Prior to DeepSeek-V3, GPT-4 held the record for the largest training dataset, with approximately one trillion tokens. Considering GPT-4’s impressive performance with that amount of data, one can only imagine the capabilities of DeepSeek-V3.

Another remarkable aspect of DeepSeek-V3 is its remarkably low production cost. The company revealed that they spent only $5.5 million to train the model, a figure significantly lower than the costs associated with developing other leading models, such as GPT-4, which reportedly cost over $100 million. Moreover, DeepSeek-V3 outperforms other AI models across various benchmarks and evaluation metrics commonly used to assess AI performance.

Reports indicate that DeepSeek-V3, with its 6.71 trillion parameters, surpasses Meta’s Llama 3.1 and outperforms mainstream closed-source models like GPT-4 in numerous benchmark tests. This achievement not only signifies a breakthrough in Chinese AI technology but also represents a significant innovation in the global AI landscape.

The realisation that these powerful features are not only accessible but also entirely free to use is truly extraordinary. It underscores the immense potential that can be unlocked without any financial barriers.

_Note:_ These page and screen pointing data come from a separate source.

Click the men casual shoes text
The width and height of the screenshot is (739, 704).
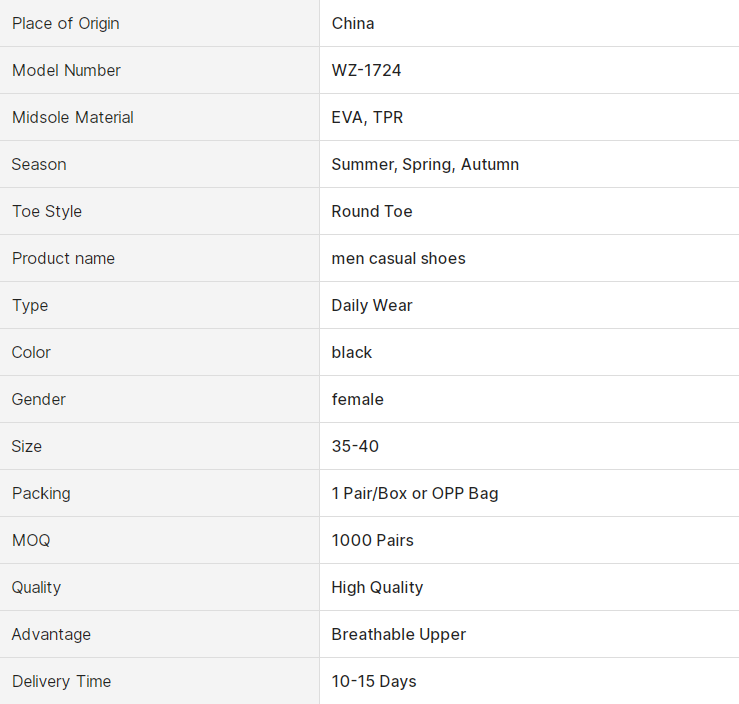[x=398, y=258]
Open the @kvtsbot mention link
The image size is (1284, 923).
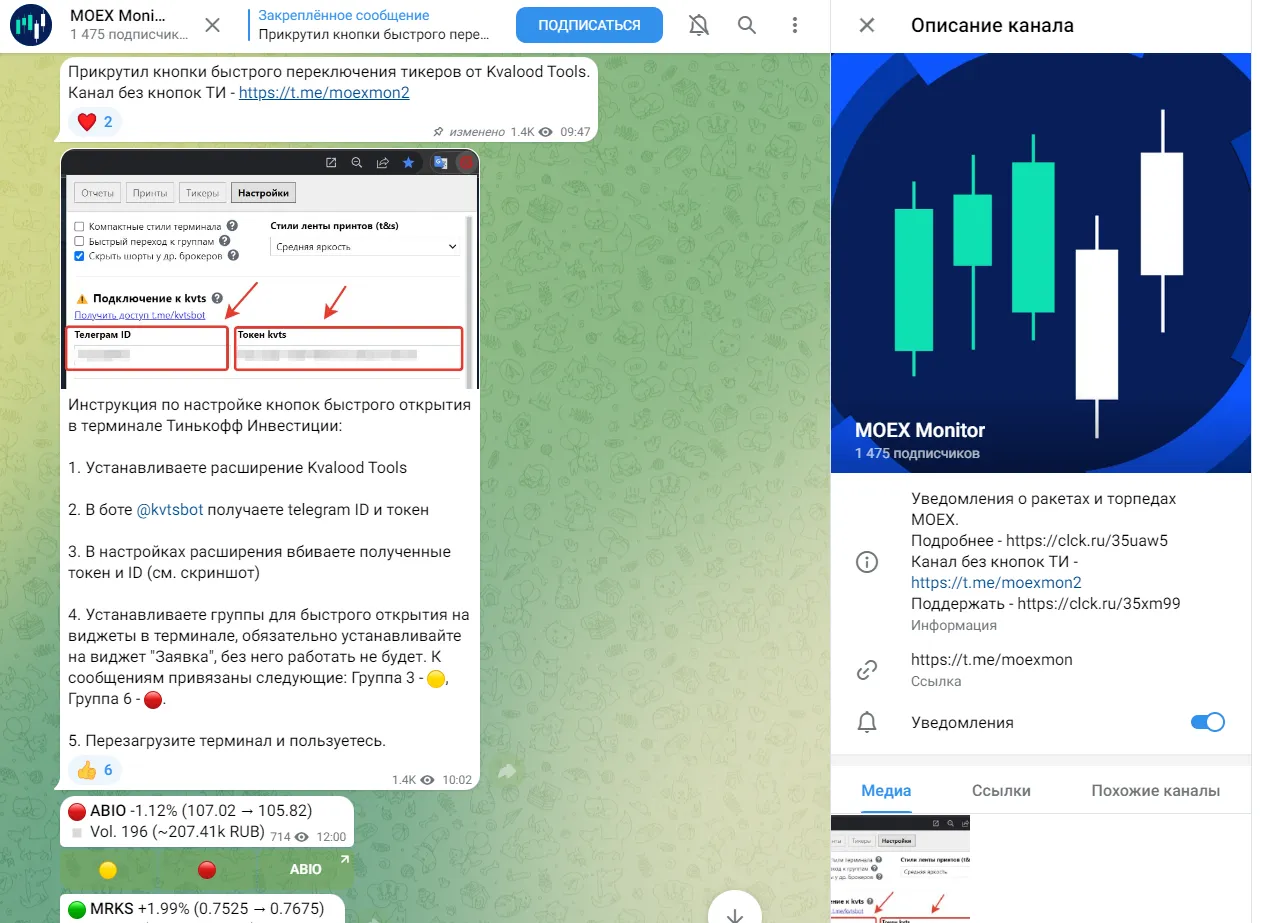tap(170, 509)
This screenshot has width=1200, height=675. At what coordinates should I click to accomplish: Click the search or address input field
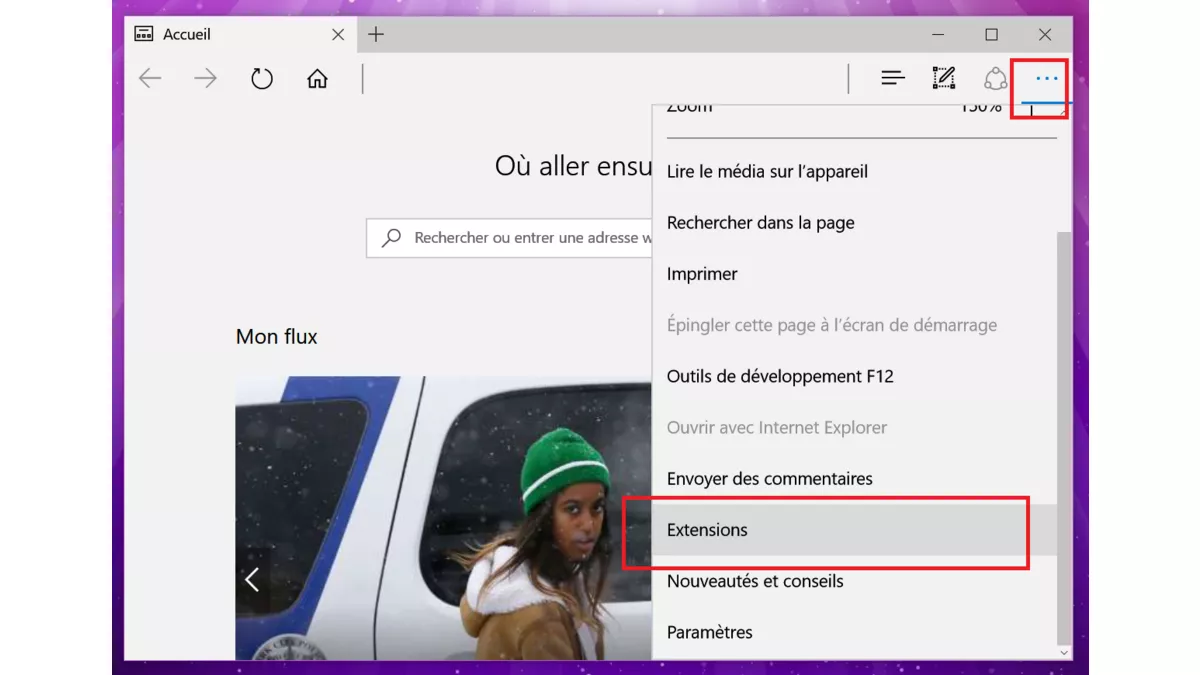tap(520, 238)
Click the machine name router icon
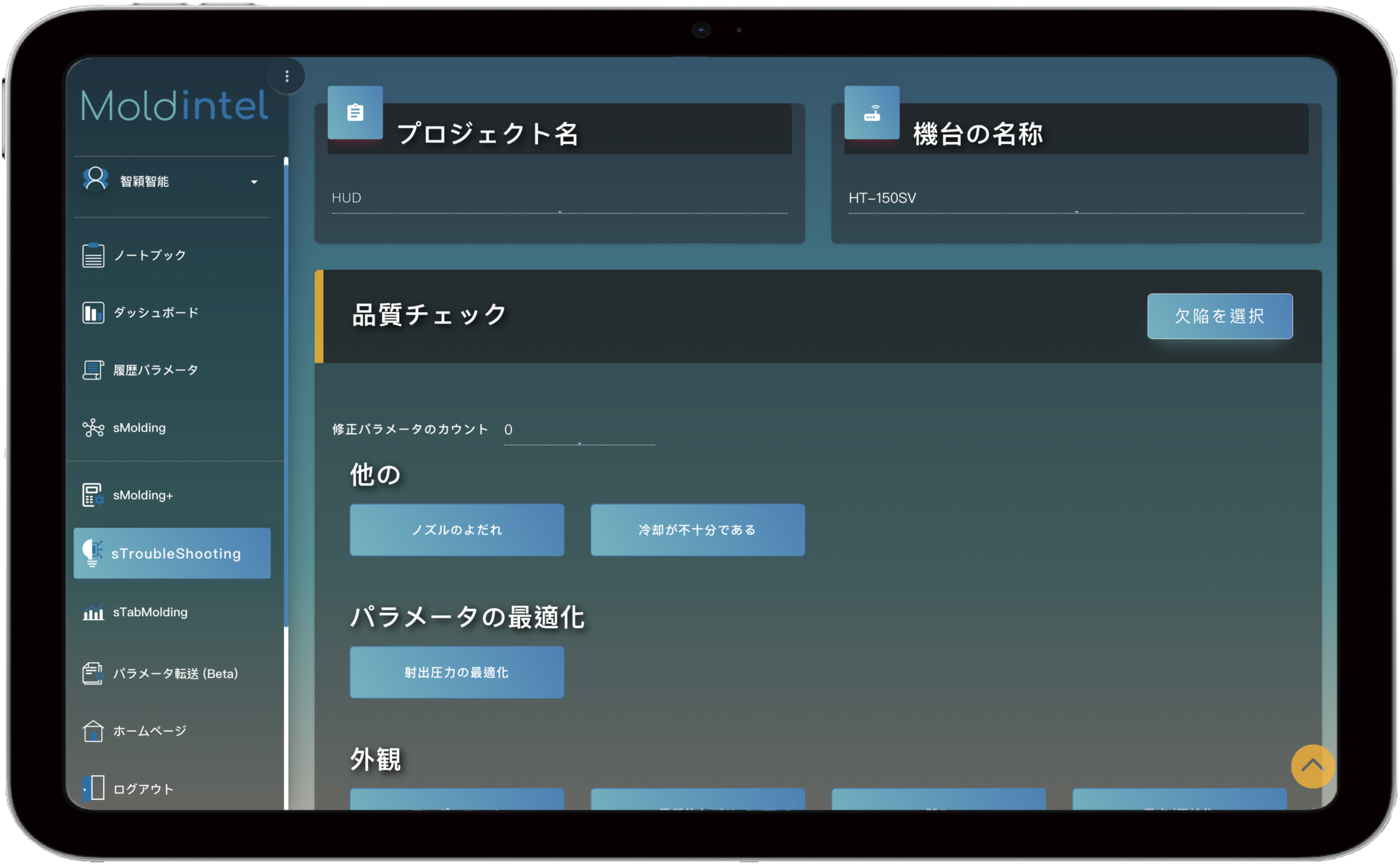1400x865 pixels. coord(872,113)
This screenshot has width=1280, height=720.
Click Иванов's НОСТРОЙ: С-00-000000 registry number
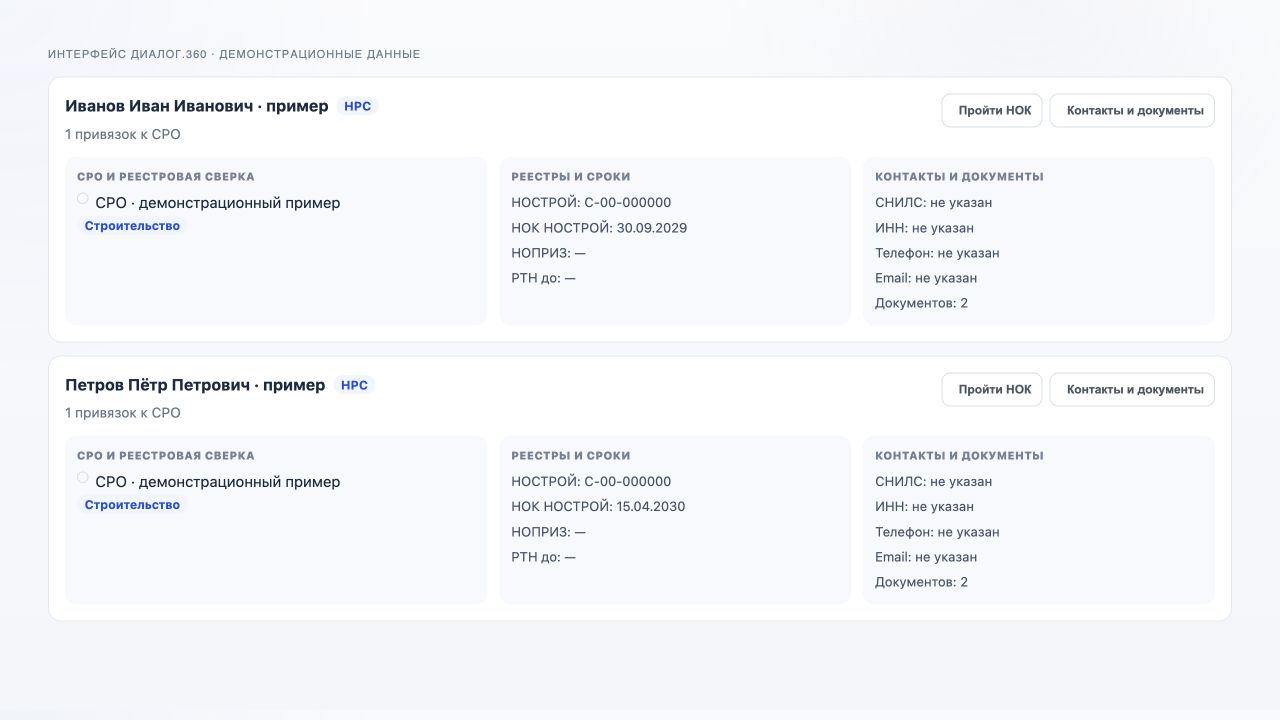point(591,202)
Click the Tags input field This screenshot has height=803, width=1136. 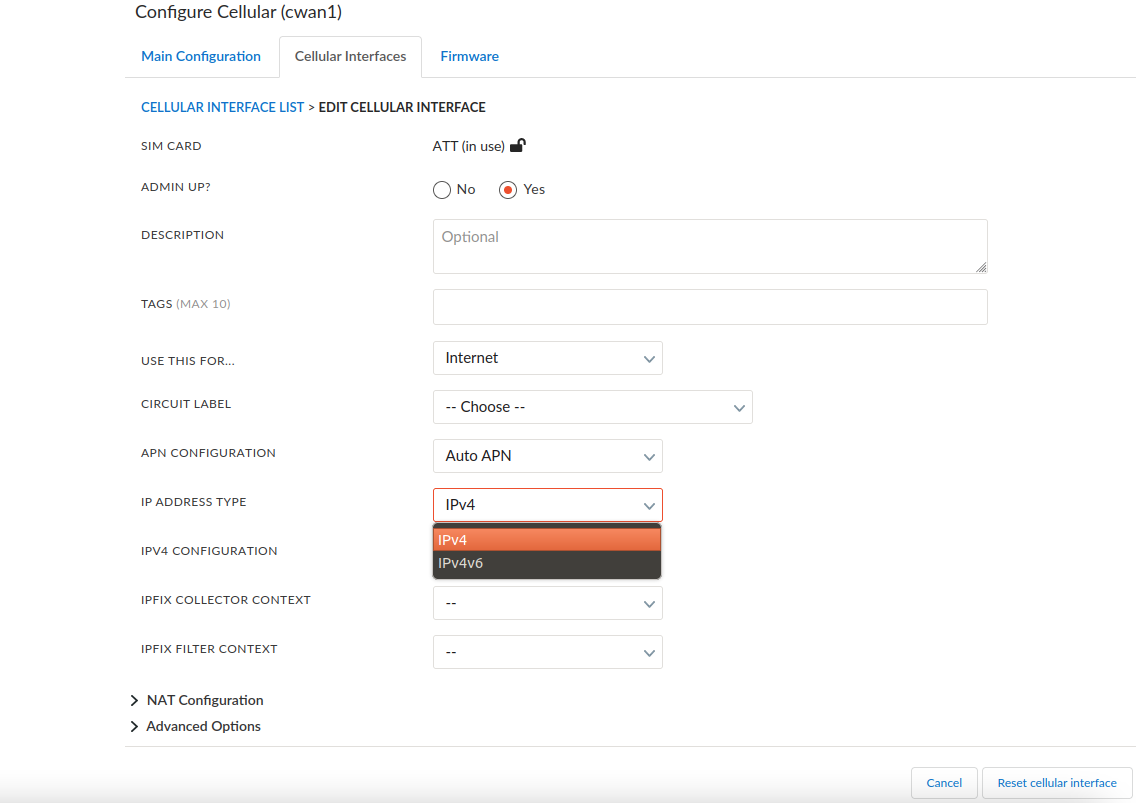click(x=709, y=306)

Despite these restrictions, China has demonstrated its ability to overcome obstacles and achieve groundbreaking innovations. The development of DeepSeek-V3 not only defies expectations but also serves as a potential model for the US in advancing and refining its own domestically-driven AI systems. It exemplifies the adage, “What doesn’t kill you makes you stronger.”

The development of DeepSeek-V3 marks a pivotal moment in the evolution of AI technology. It challenges the conventional norms established by previous models like GPT-4 and demonstrates that cutting-edge AI does not have to be prohibitively expensive. DeepSeek-V3 proves that innovation can be achieved while maintaining affordability, setting a new standard for future AI development that emphasises accessibility and affordability.

The bar has been raised. Now, it is incumbent upon innovators, researchers, and developers to collaborate, compete, and strive to push the boundaries of AI even further.

The future of AI will be shaped by collaboration, healthy competition, and a shared commitment to creating even better and more powerful systems. Together, we can shape the next generation of AI that will define the future.

Shuaib S. Agaka, Tech Journalist, writes from PRNigeria Centre Kano.